My personal journey, once awakened to it, has always had a depth of self growth, self awareness and spiritual awakening. This part was natural to me (I was going to write easy but it was not easy and still has moments that are not easy or fun).

What was and still is more interesting in the journey related to my adoption and my birth family is that I still feel a bit dissociated from this part of my story. Intellectually I know it to be true. I have enjoyed meeting every person I am connected to and I have not met them all nor will I likely meet them all nor do I have a desire to meet them all and nor is it necessary – to me or them.

Knowing I am adopted expands my story of who I know myself to be but it doesn’t change the fundamental core of who I am. I am not more because I know more. I am not less because I didn’t know it before.

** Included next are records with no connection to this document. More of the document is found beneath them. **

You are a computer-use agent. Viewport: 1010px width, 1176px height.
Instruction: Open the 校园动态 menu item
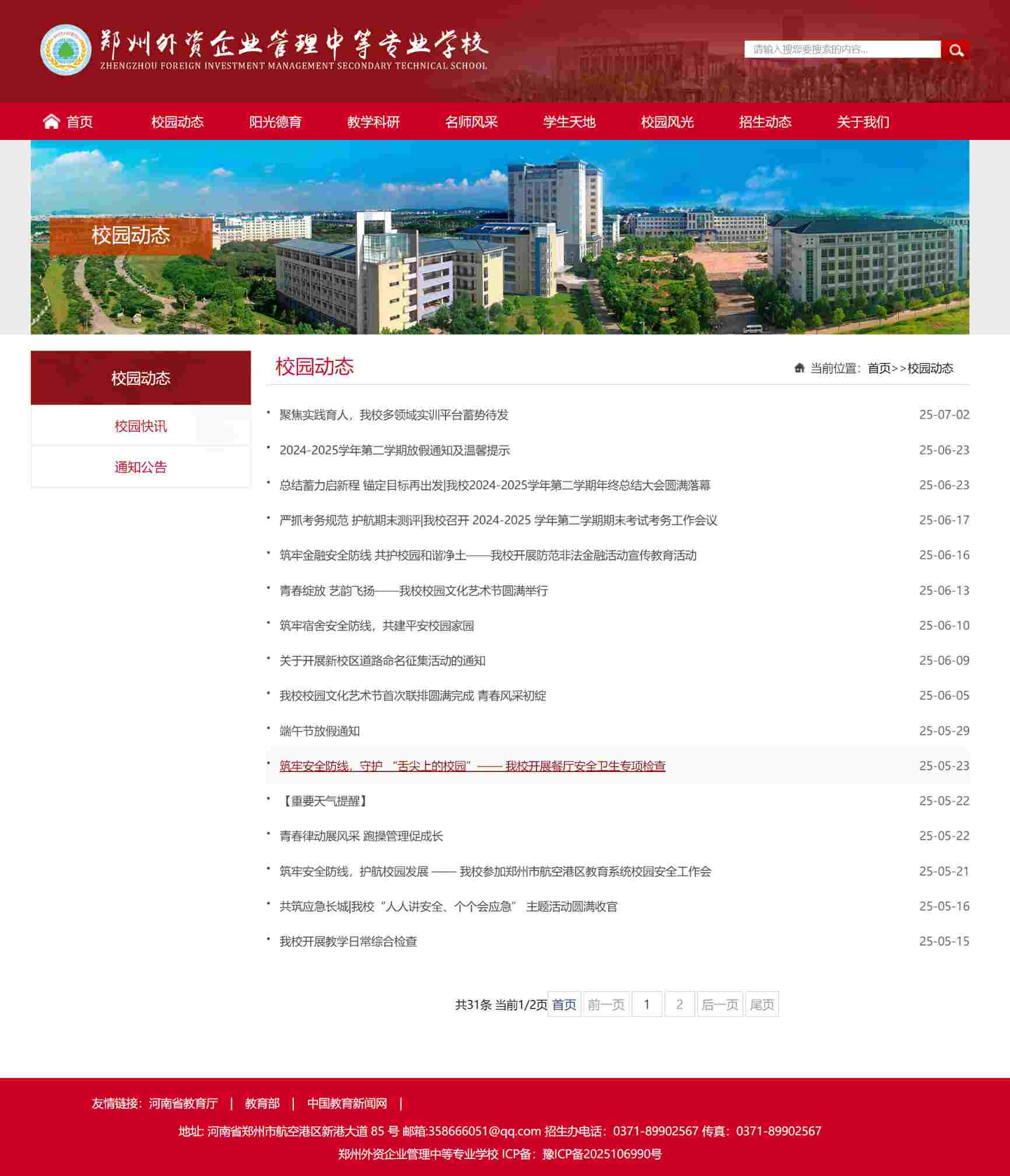178,122
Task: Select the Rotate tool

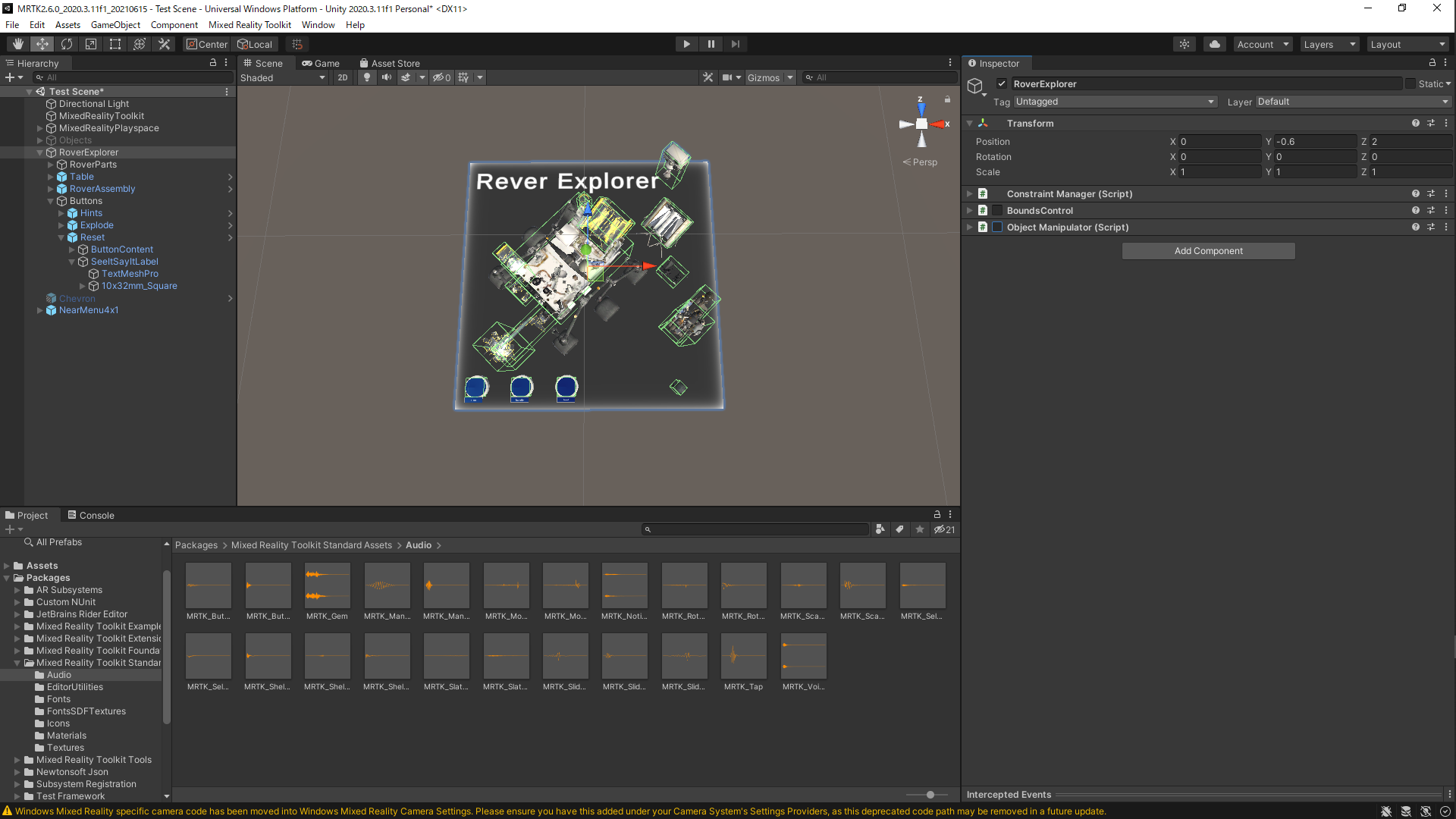Action: click(67, 44)
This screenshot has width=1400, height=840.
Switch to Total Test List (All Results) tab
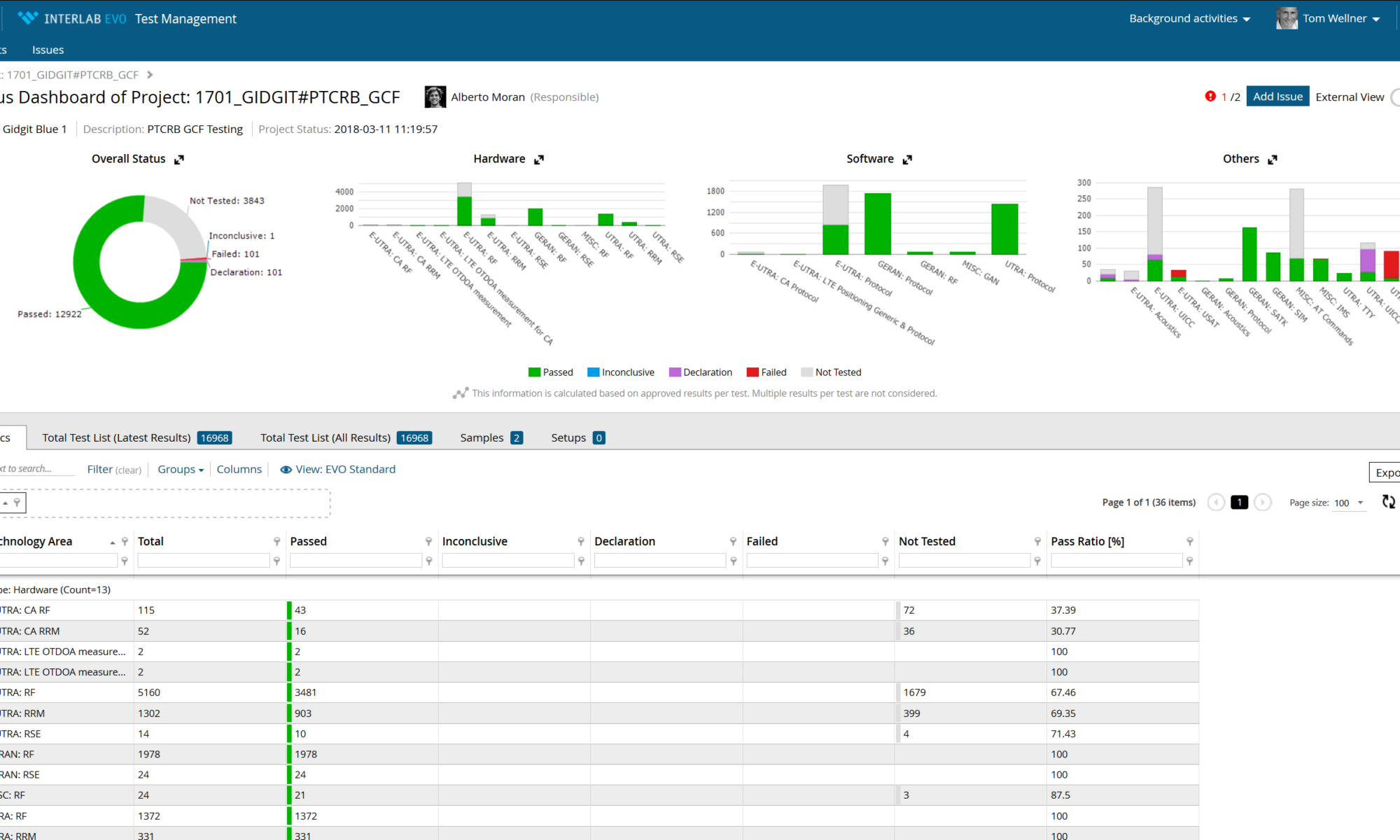[345, 438]
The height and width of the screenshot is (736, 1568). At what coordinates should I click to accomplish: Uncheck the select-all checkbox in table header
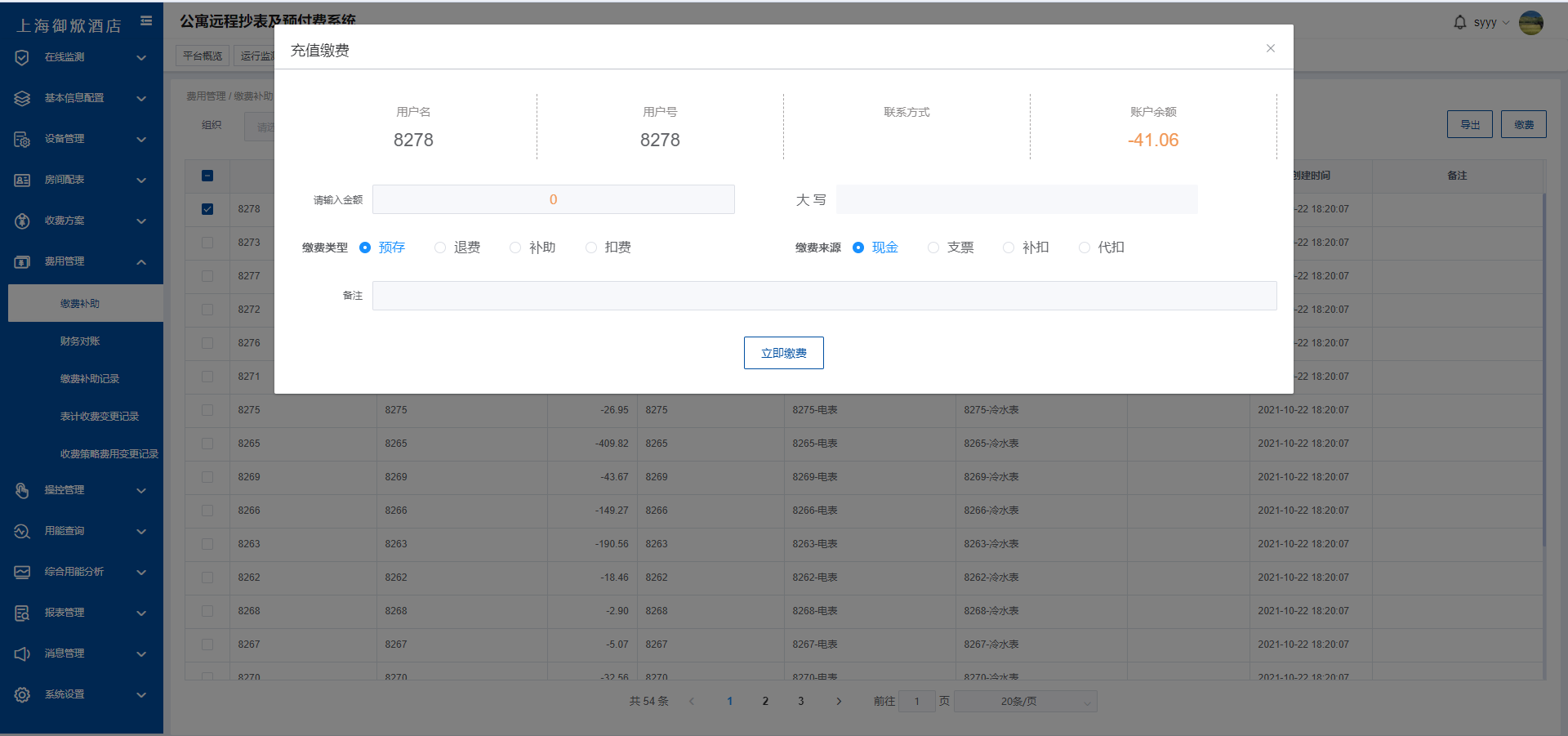(207, 176)
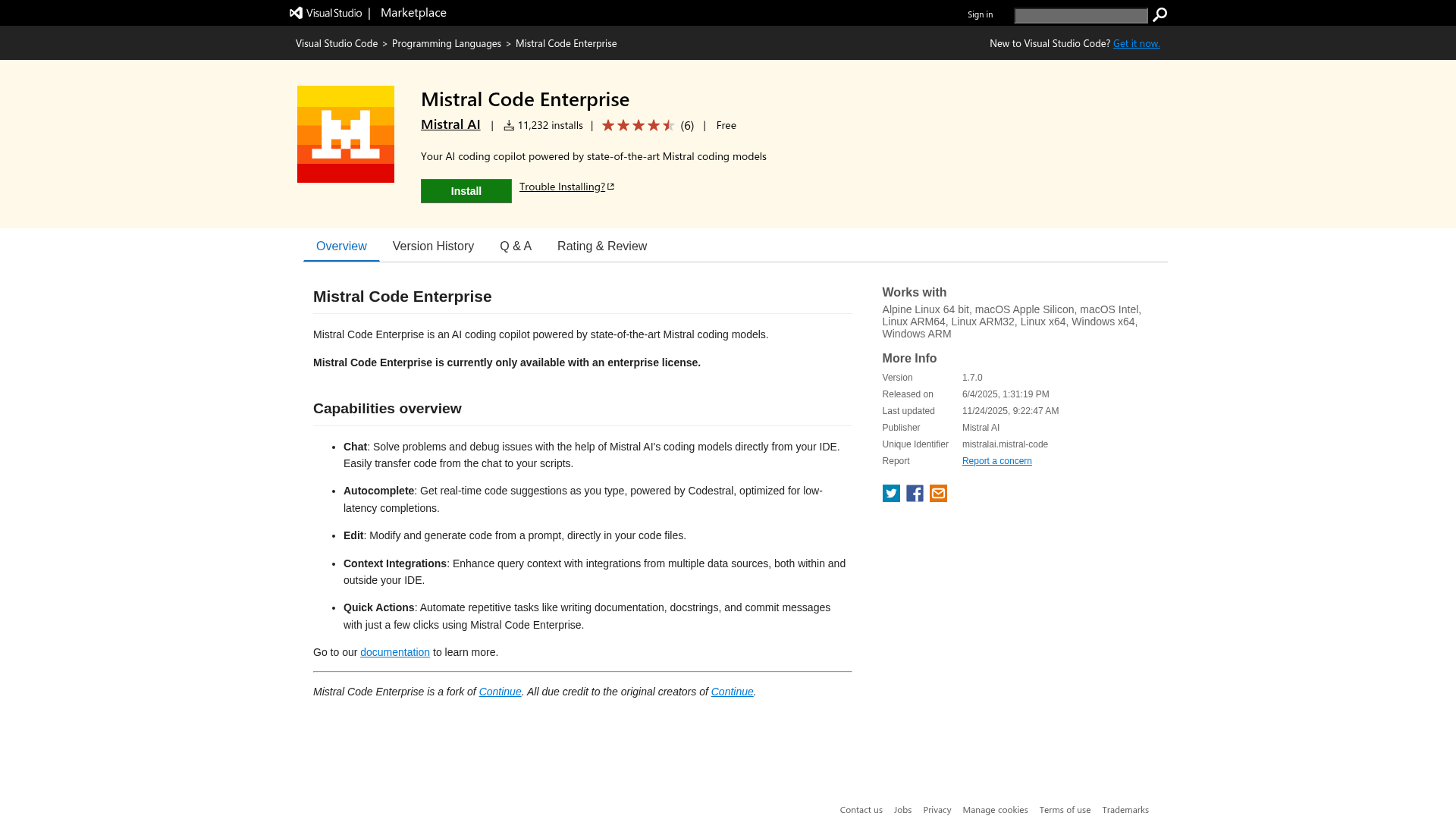Click Report a concern link
Screen dimensions: 1456x819
pyautogui.click(x=996, y=461)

I have a relationship with my birth parents even though they have both passed on. I never did meet my birth mother as her death was the impetus for my sisters to find me. I did meet my birth father and his wife. I believe my birth parents had a soul contract to bring me into this world and then let me go and that they had this contract with my parents. I do not know the significance of this “departure” at birth but I do know that I feel I have multiple lineages – from by birth family and from my family I grew up in. While answers to some questions do not flow so easily anymore – where were you born? What is your ancestry? – I do feel connected to all the lineages.

I find my birth parents from time to time in the spirit world, just as I find my mother and other guides. Sometimes they appear unexpectedly in my meditation or in whatever query I am in at the time and sometimes I call upon them for help and understanding on whatever I am working through in the moment. It feels right.

And despite soul journey understanding, “One part climbs toward heaven, one sinks to earth, leaving me not really belonging to either.”

2 thoughts on “Belonging in Family as an Adoptee

  1. Mirian Guedes says:

    It is so special the light you put over belonging. I do think there is a lot more to find about it, when I think some of people that grew up with birth parents do not feel belonging to this family anyway! … Love you Kathy!